## Available data:
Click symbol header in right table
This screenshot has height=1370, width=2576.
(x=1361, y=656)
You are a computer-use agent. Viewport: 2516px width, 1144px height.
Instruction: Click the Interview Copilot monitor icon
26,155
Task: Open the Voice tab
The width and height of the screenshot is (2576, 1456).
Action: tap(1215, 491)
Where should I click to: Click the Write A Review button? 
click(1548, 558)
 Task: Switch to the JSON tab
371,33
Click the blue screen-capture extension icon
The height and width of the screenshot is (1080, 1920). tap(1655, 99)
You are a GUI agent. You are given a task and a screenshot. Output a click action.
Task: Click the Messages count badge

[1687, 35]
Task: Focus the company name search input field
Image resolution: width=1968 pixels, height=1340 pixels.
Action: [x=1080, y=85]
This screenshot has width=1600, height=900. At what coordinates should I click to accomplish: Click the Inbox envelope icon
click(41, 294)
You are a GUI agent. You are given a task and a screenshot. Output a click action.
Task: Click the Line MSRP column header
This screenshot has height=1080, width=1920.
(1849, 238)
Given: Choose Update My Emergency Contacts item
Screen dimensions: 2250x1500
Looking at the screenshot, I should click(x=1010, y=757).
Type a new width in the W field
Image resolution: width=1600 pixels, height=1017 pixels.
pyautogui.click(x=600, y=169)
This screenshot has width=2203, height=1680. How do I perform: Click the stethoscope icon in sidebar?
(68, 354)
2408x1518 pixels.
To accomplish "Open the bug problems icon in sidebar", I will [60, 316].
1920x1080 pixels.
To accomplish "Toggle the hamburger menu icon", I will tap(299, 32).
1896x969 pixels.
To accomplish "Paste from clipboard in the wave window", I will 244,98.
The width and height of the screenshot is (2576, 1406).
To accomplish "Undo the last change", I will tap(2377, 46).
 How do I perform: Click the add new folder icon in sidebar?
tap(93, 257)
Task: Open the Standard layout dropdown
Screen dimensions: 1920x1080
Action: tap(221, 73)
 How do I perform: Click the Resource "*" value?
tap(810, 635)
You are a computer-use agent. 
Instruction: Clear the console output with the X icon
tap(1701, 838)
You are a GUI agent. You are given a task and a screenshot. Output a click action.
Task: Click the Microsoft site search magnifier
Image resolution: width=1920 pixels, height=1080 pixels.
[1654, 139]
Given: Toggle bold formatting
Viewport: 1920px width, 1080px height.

## Directions:
In the material above, each line with the word "Viewport" should be copied.

## Response to this task:
You are a computer-use agent. Viewport: 2516px width, 1144px height.
Viewport: 1920px width, 1080px height.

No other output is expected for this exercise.